Toihid reflete sobre as noções de bondade, maldade e empatia, conceitos que eram alheios à sua existência planetária. Seu papel cruel de monstro na história dos deuses, nunca foi sua culpa. Sua essência não era de ser vivo, e ela percebe a ironia cruel de sua transformação imposta pelo Universo. De uma entidade eterna e poderosa, ela foi reduzida a um ser finito, plenamente capaz de experimentar medo, dor e, o mais devastador, a mortalidade. A realidade dessa transformação, da perda de sua eternidade e força indomável para um estado de existência vulnerável, é um golpe quase insuportável para a sua recém-descoberta consciência.
Envolvida em uma nuvem de medo paralisante, Toihid se enxerga diminuída, uma mera sombra de sua grandiosidade passada. Sentindo o sangue quente e viscoso escorrer de seu ferimento enquanto a lança líquida continua a se alojar mais profundamente em seu corpo, Toihid sente o medo se transformar em desespero. A dor física da ferida é intensa, mas é o terror da morte iminente que a consome por completo. Ela percebe, com uma clareza assustadora, que a crueldade e a brutalidade que exibiu em sua forma mortal se voltaram contra ela de uma maneira que nunca poderia ter imaginado.
O silêncio que envolve a cena é sufocante, apenas interrompido pelo som suave, porém sinistro, do seu sangue caindo ao chão. Ela, com olhos arregalados, levanta um olhar de espanto e dor para Tanri. Seus olhos, antes cheios de fúria, agora exalam desespero. Ela tenta formular palavras, talvez maldições ou súplicas, mas o sangue que escorre de sua boca torna sua fala ininteligível.
— Eu... só... — consegue murmurar, sua voz fraca e trêmula.
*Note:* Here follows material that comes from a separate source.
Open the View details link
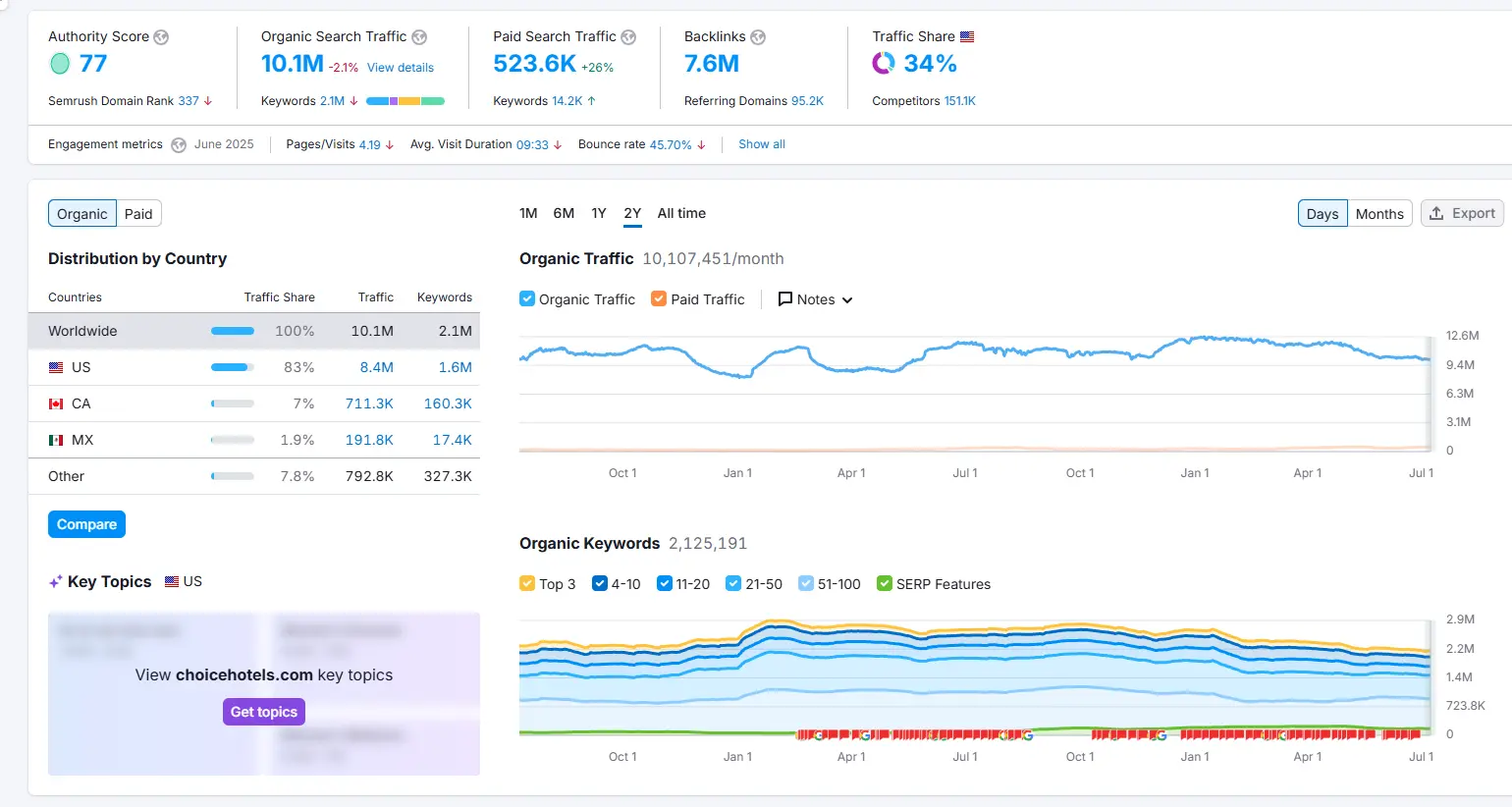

Ela se esforça para erguer o corpo, mas suas forças a traem, e ela cai de joelhos, uma figura trágica e desamparada. Com mãos trêmulas e desesperadas, ela toca o cabo da lança, ainda firmemente cravada em seu ser. — ...queria... — Ela luta para dar voz ao seu último desejo, um desejo simples, porém agora inatingível.
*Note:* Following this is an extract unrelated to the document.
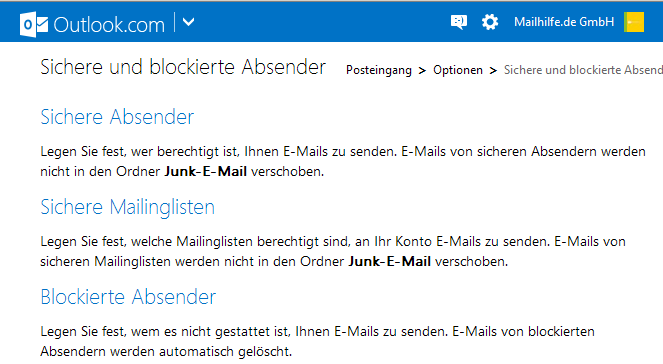Image resolution: width=663 pixels, height=364 pixels.
Task: Click the description text below Blockierte Absender
Action: coord(317,342)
Com um último suspiro, ela tomba de bruços, a vida se esvaindo junto com o sangue que forma uma poça ao seu redor. — ...orbitar o Sol. — Estas palavras finais, murmuradas com um fio de voz, ressoam com uma tristeza profunda. Toihid, uma vez um planeta majestoso, uma entidade outrora poderosa reduzida a um estado de puro terror e desespero.
No íntimo de Toihid, enquanto a vida se esvai, um sonho por sua identidade primordial e uma vida sem as complicações e crueldades que vieram com sua transformação em um ser vivo, ressurge em seu fim. Em seu coração ferido, ela anseia por retornar à sua verdadeira essência, aquela de um planeta glorioso, um titã cósmico que acalentava a vida em sua vastidão estelar.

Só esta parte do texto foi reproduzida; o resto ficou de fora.